PART 3. JUDICIAL APPRAISAL OF SHARES
48-23-301. COURT ACTION
(a) If a demand for payment under Section 48-23-209 remains unsettled, the
corporation shall commence a proceeding within two (2) months after receiving
the payment demand and petition the court to determine the fair value of the
shares and accrued interest. If the corporation does not commence the proceeding
within the two-month period, it shall pay each dissenter whose demand remains
unsettled the amount demanded.
(b) The corporation shall commence the proceeding in a court of record
having equity jurisdiction in the county where the corporation's principal
office (or, if none in this state, its registered office) is located. If the
corporation is a foreign corporation without a registered office in this state,
it shall commence the proceeding in the county in this state where the
registered office of the domestic corporation merged with or whose shares were
acquired by the foreign corporation was located.

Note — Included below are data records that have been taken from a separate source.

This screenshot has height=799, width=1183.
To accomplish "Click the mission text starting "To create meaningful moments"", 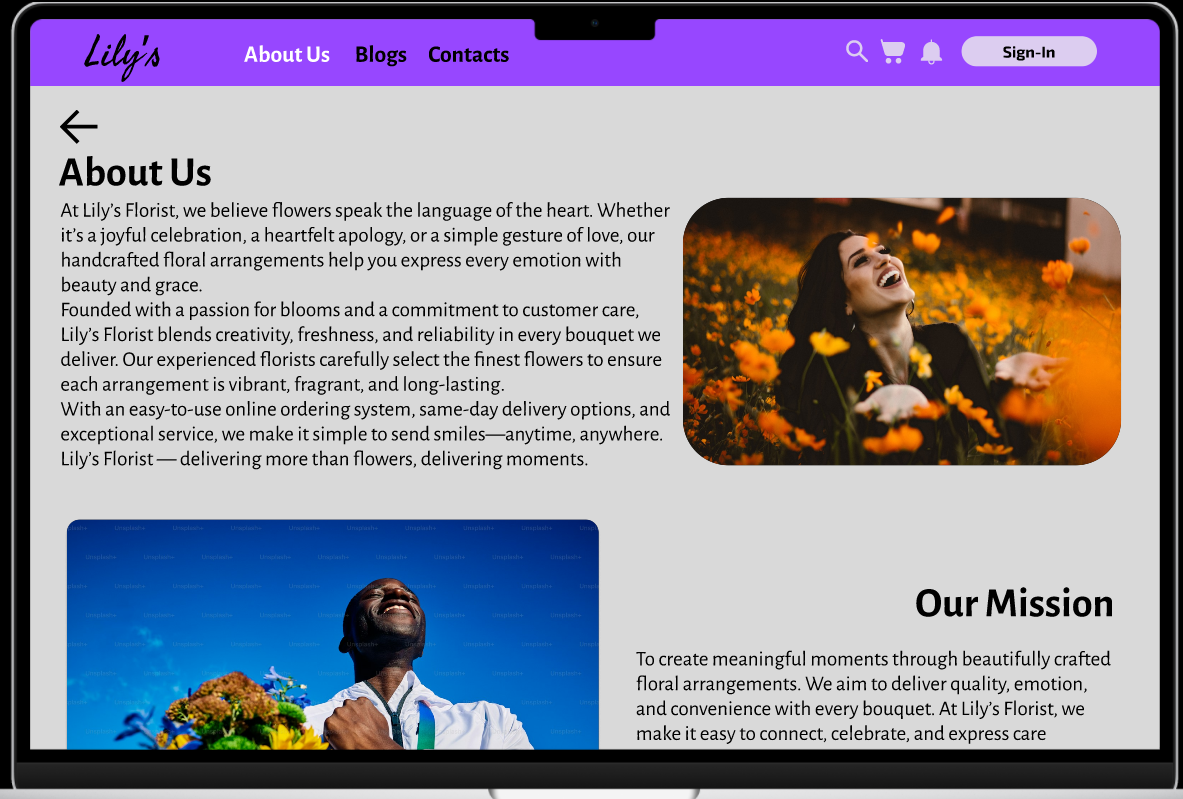I will click(873, 696).
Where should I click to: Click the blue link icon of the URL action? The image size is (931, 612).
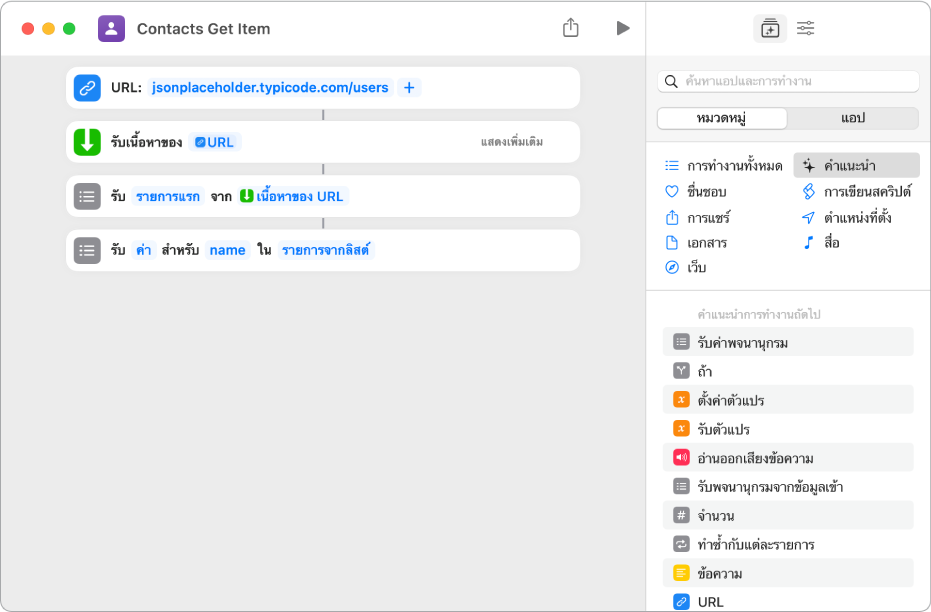[x=87, y=88]
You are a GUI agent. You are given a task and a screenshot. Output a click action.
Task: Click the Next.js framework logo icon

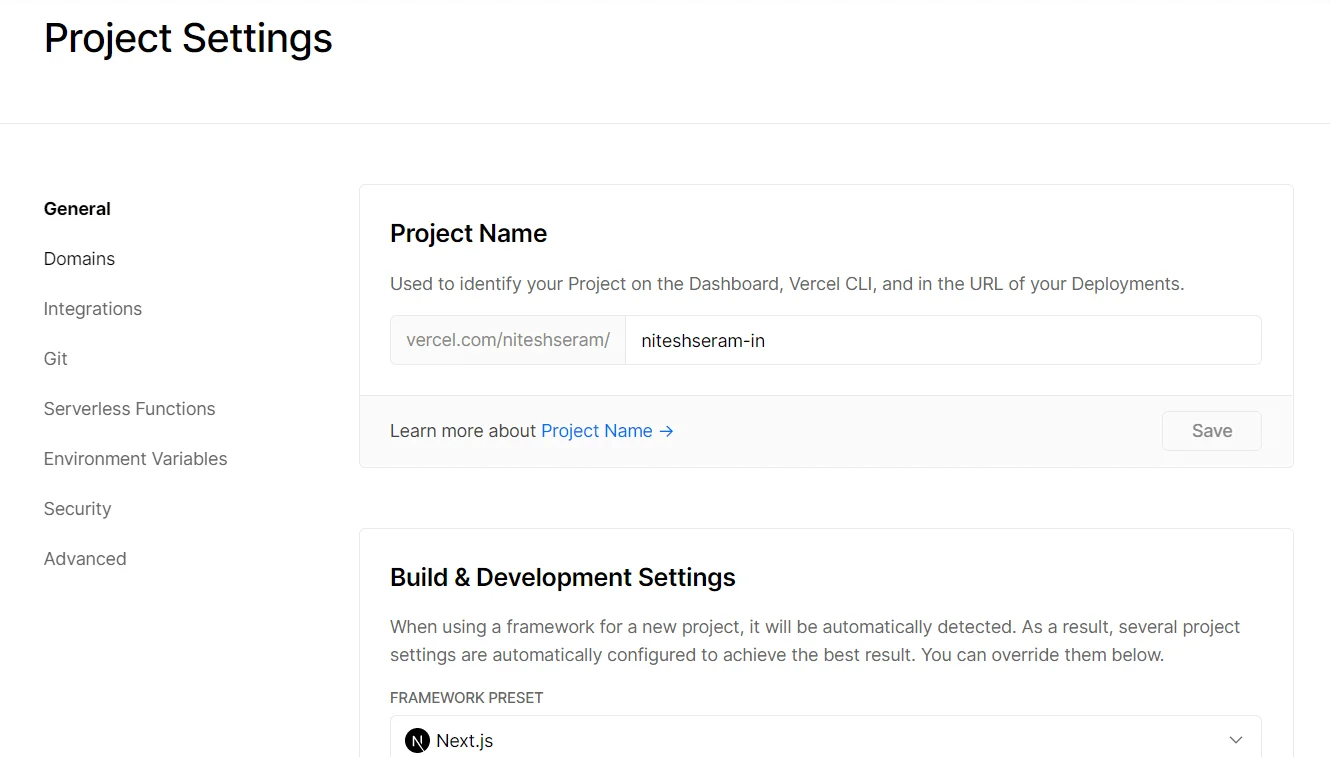click(x=416, y=740)
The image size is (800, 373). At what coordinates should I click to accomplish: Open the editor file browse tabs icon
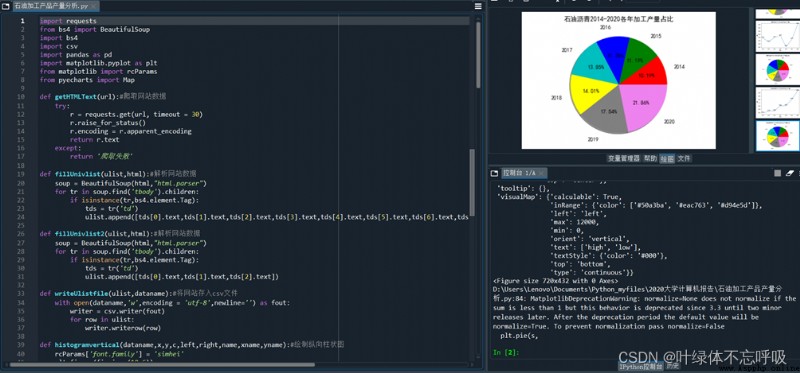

(c) The corporation shall make all dissenters (whether or not residents of
this state) whose demands remain unsettled, parties to the proceeding as in an
action against their shares and all parties must be served with a copy of the
petition. Nonresidents may be served by registered or certified mail or by
publication as provided by law.
(d) The jurisdiction of the court in which the proceeding is commenced
under subsection (b) is plenary and exclusive. The court may appoint one (1) or
more persons as appraisers to receive evidence and recommend decision on the
question of fair value. The appraisers have the powers described in the order
appointing them, or in any amendment to it. The dissenters are entitled to the
same discovery rights as parties in other civil proceedings.
(e) Each dissenter made a party to the proceeding is entitled to judgment:
(1) For the amount, if any, by which the court finds the fair value of
the dissenter's shares, plus accrued interest, exceeds the amount paid by
the corporation; or
(2) For the fair value, plus accrued interest, of the dissenter's
after-acquired shares for which the corporation elected to withhold payment
under Section 48-23-208.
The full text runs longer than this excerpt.